In general, it is likely that in California, as in the rest of the nation, we are facing a situation of aging infrastructure and the need for investment in upgrading and replacement of portions of that infrastructure. In the case of PG&E, when the utility reports to us on March 15, we will have a better idea of the state of the records and inspections performed on the oldest parts of their pipeline system (in general, pipelines that were installed prior to 1970). Once we receive that information, we will need to begin a process to prioritize the need for additional testing on segments for which records are not adequate or where previous testing was not sufficient or conclusive about the appropriate pressures to be maintained on those pipelines. Depending on the types of tests required, expenses associated will likely be non-trivial.

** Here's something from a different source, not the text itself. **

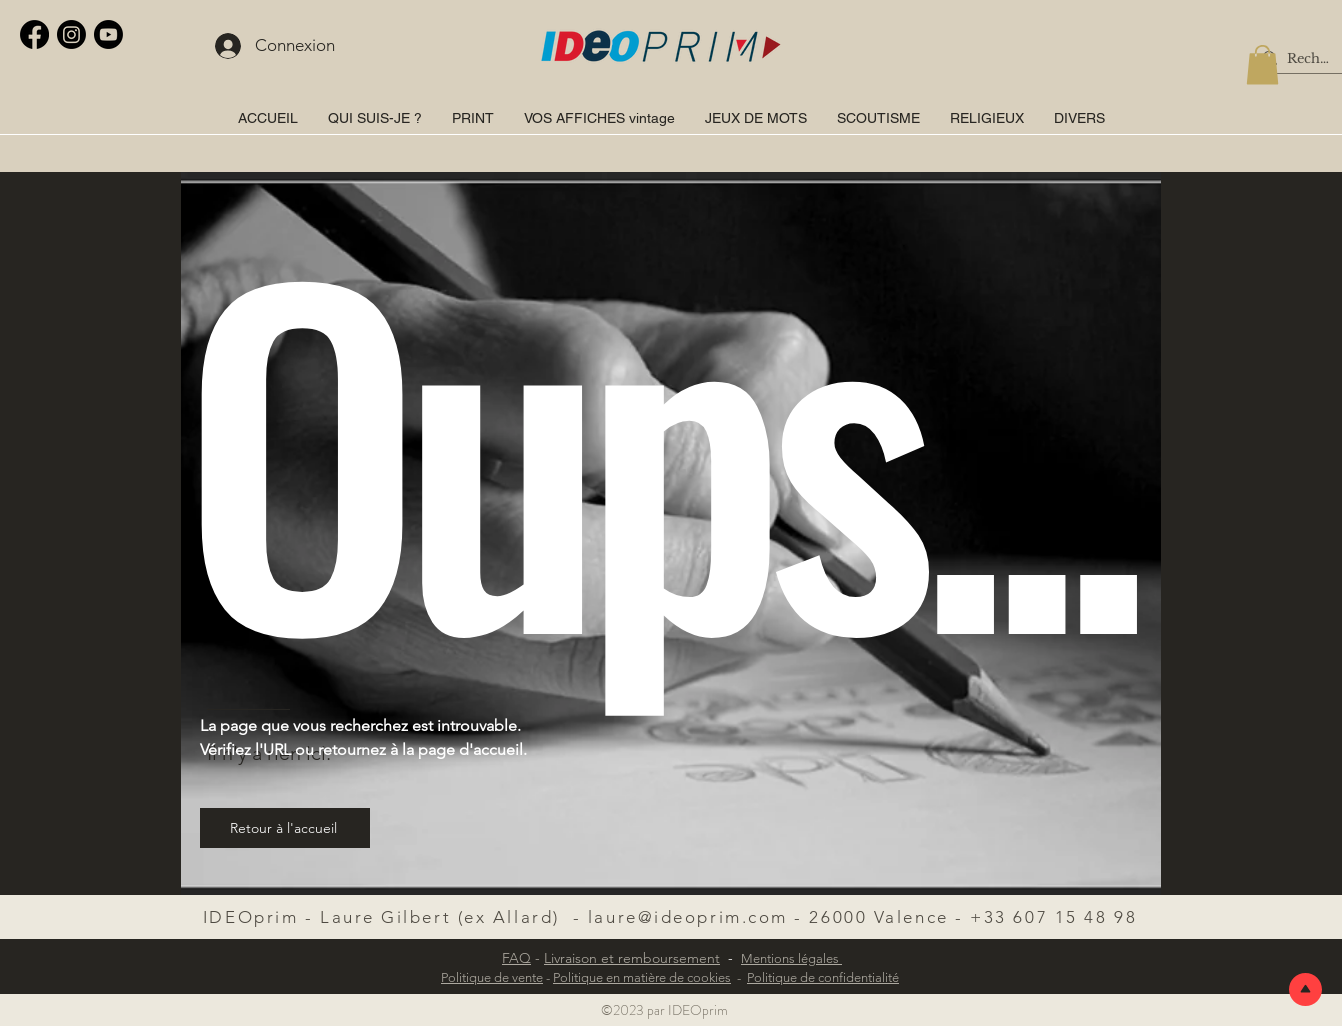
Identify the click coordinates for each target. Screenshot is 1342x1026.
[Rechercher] (1309, 59)
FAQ (516, 958)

In addition, once additional tests are performed, some segments of pipeline may become more urgent for upgrading or replacement. These expenses are also likely to be non-trivial. Not only for PG&E, but also for the rest of California's gas pipeline infrastructure, the Commission will be looking at the need for a more comprehensive infrastructure upgrade and replacement policy and program that is likely to take place over at least the next decade. In considering this, the Commission will need to balance the potential cost against the likelihood of danger to public safety.

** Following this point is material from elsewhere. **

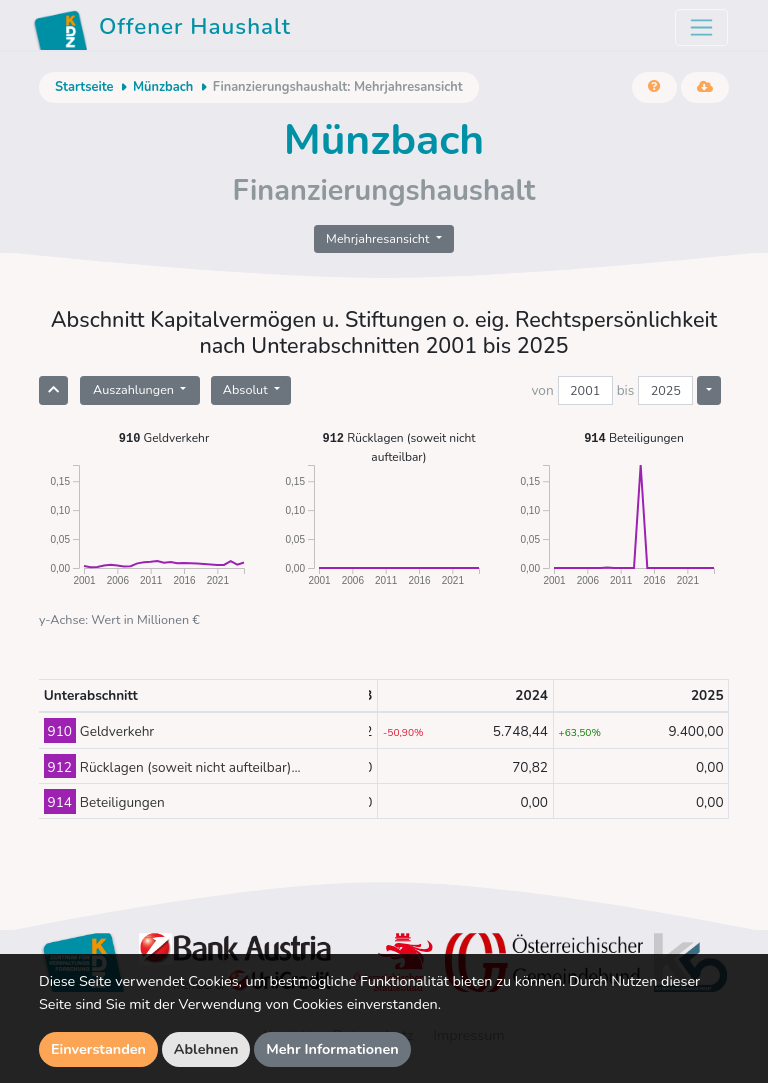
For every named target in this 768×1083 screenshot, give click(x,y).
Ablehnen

PG&E has already proposed, and it has been covered in press reports and generally summarized in an advice letter filing for a memorandum account, a program called the "Pipeline 2020 Program." This rulemaking will be the venue for evaluating that proposal and potentially others like it from the other natural gas utilities in the state.
6 We will take official notice of the record in other proceedings, including the investigation of PG&E's gas system record-keeping, in our ratemaking determination.